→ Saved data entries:
+--
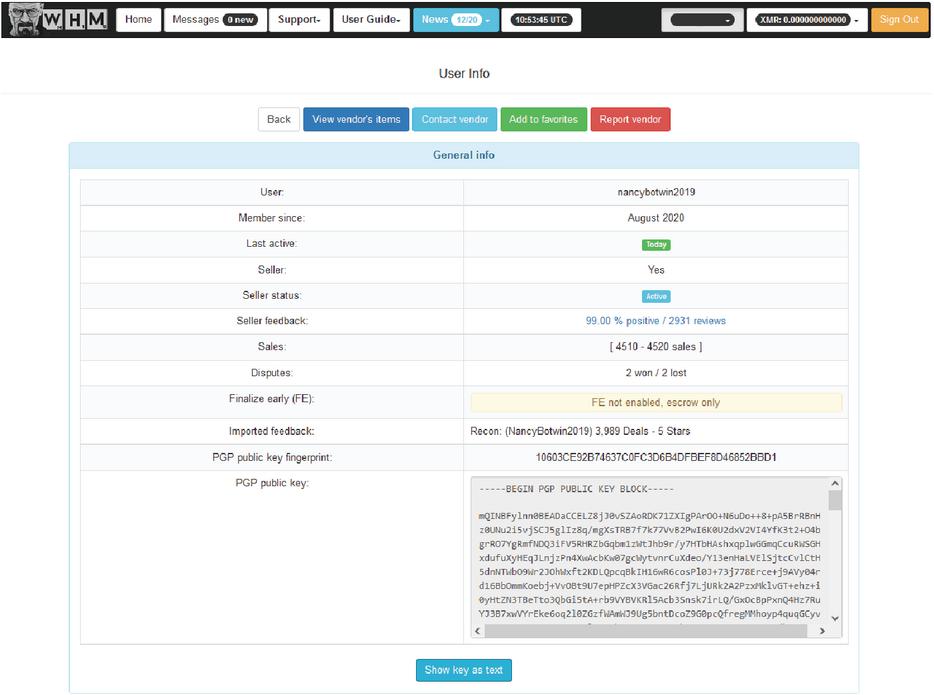Screen dimensions: 934x695
Task: Click the 0 new messages badge
Action: (239, 20)
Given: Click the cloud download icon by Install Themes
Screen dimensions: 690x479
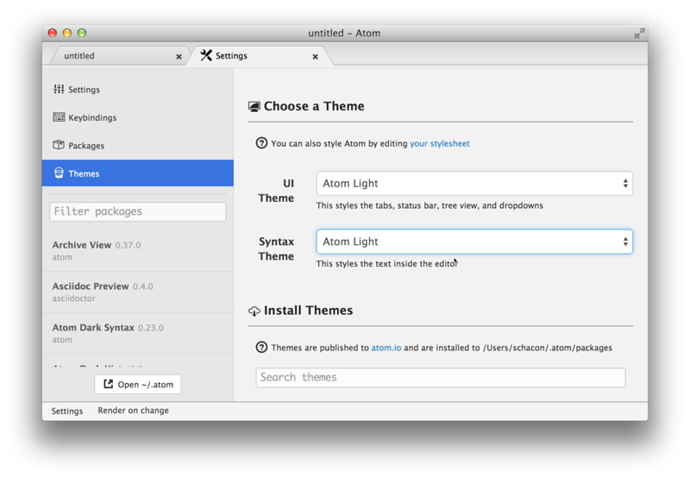Looking at the screenshot, I should (x=254, y=311).
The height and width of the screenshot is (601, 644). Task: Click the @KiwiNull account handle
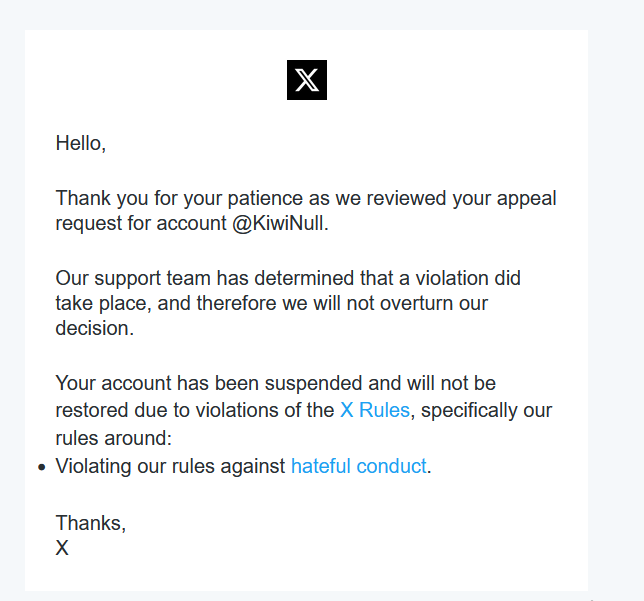280,223
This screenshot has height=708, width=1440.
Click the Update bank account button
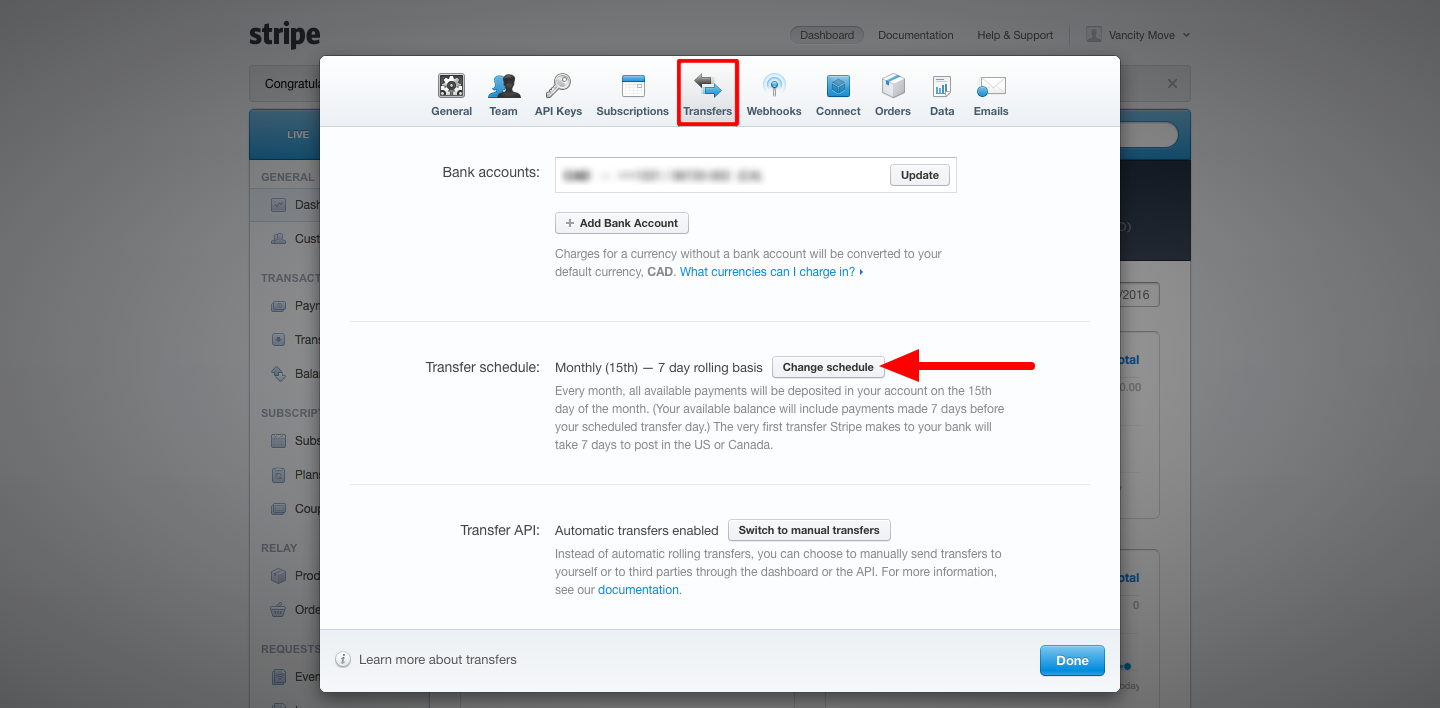tap(919, 175)
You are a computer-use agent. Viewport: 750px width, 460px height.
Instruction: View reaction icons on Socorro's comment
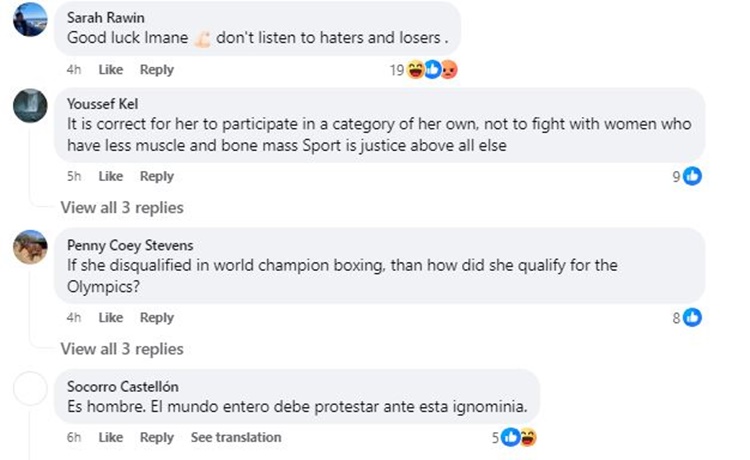click(x=519, y=437)
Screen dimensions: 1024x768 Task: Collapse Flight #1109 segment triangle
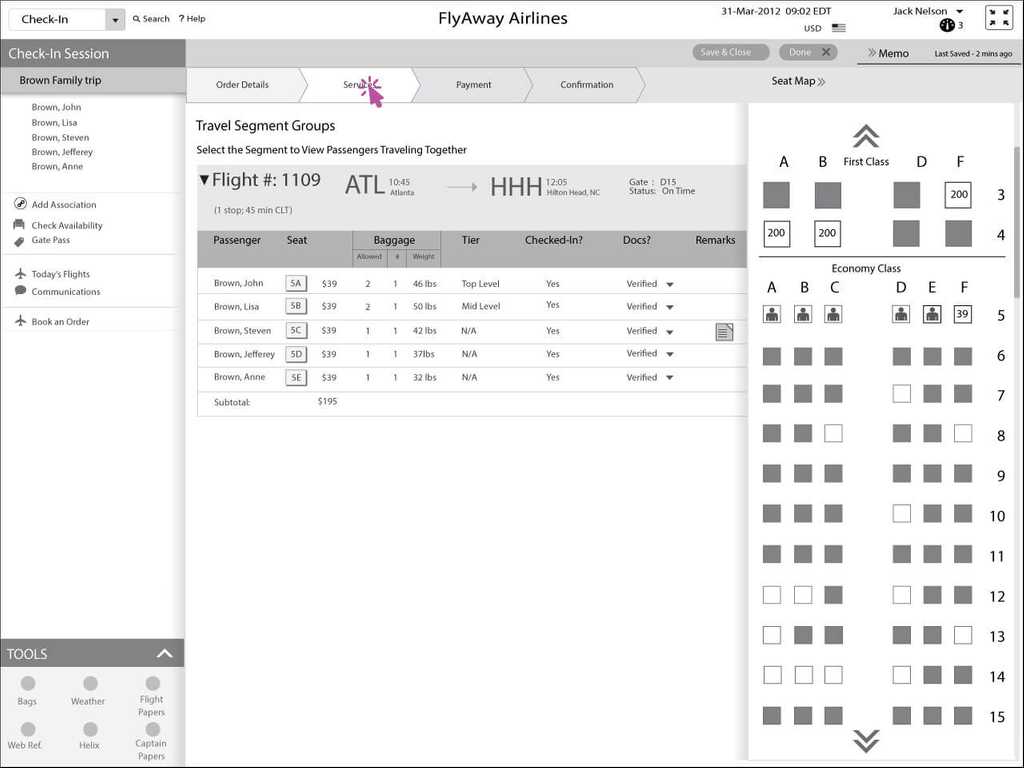tap(204, 181)
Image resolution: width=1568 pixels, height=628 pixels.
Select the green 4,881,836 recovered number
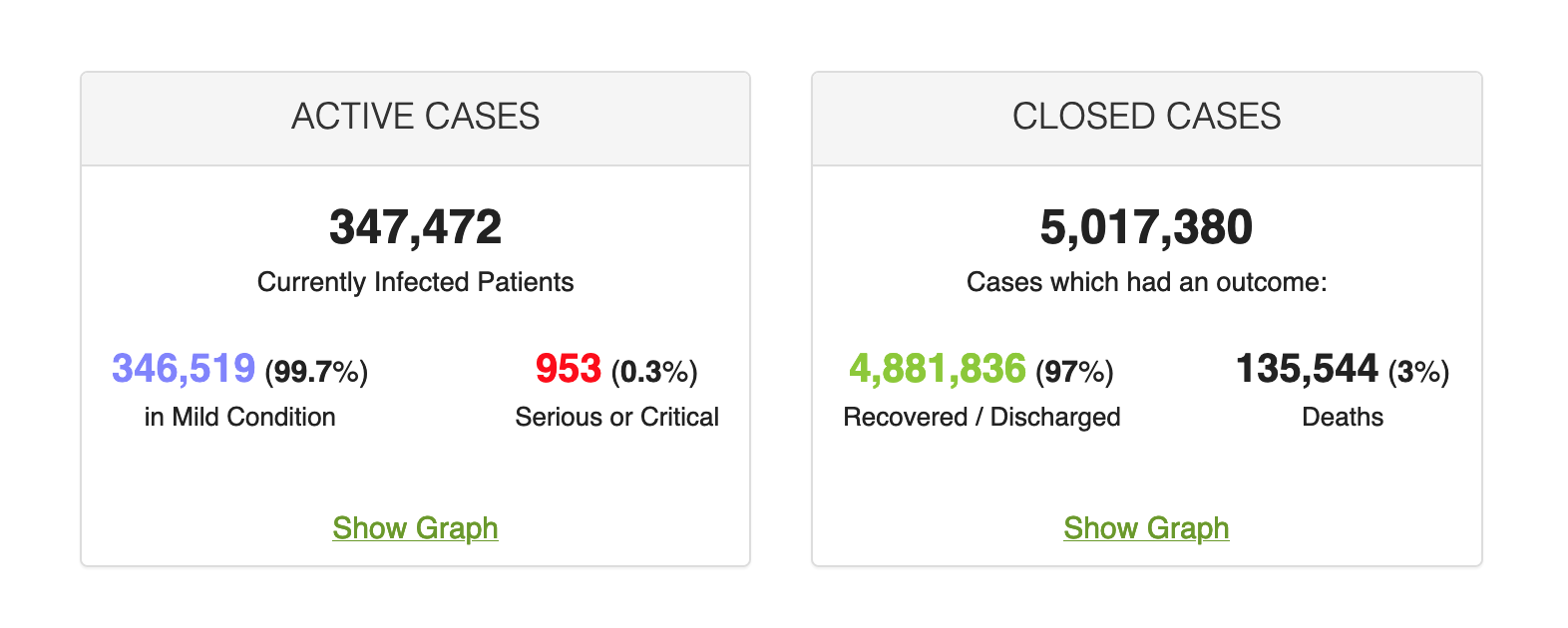937,369
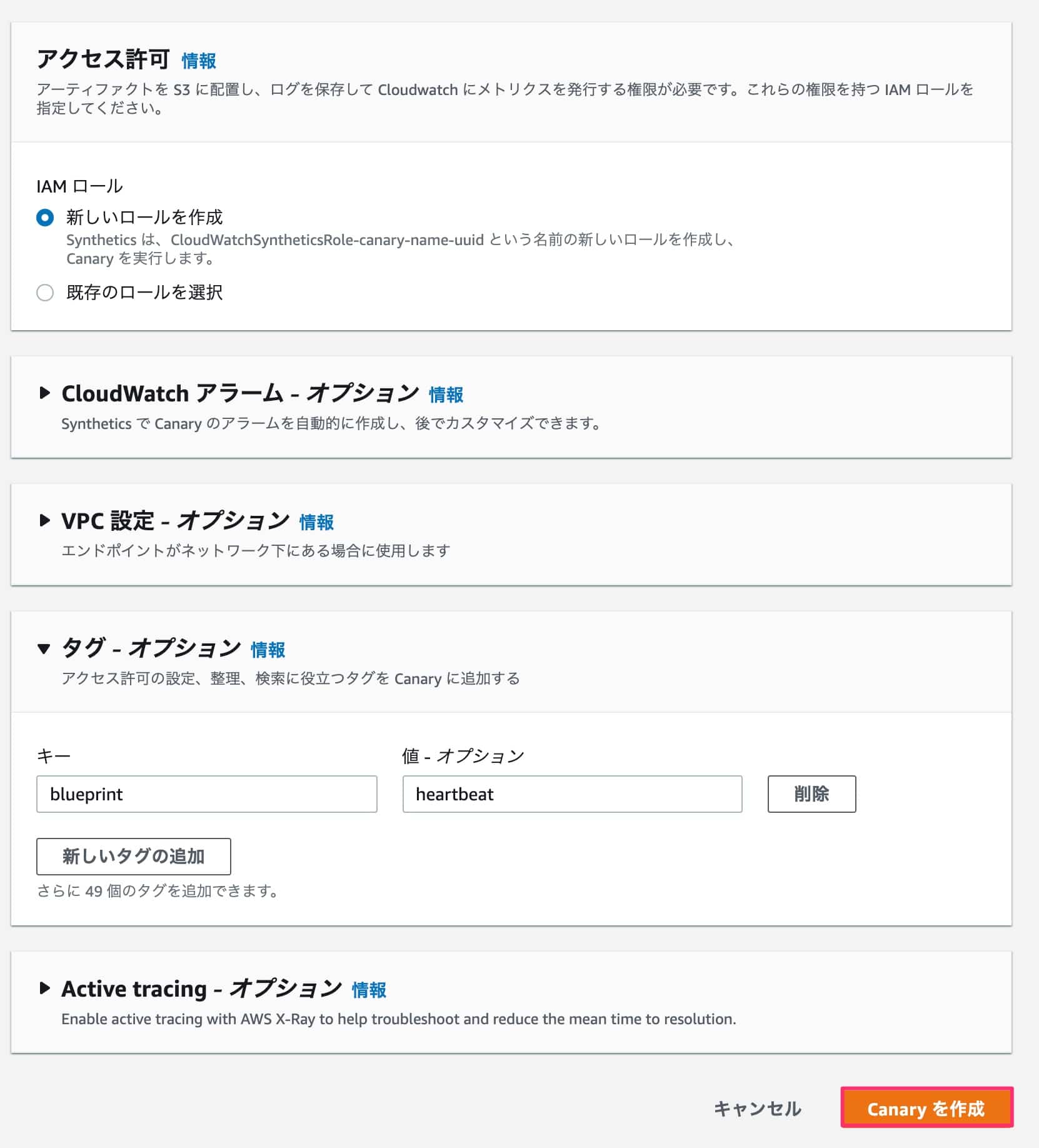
+--
→ Required action: Copy out, without any pictures, the lines of the records above from the one containing "Screen dimensions: 1024x768" through the final line, both ends included.

→ Reply to the task:
Screen dimensions: 1024x768 Task: Collapse Flight #1109 segment triangle
tap(204, 181)
Image resolution: width=1568 pixels, height=628 pixels.
Select the green 4,881,836 recovered number
937,369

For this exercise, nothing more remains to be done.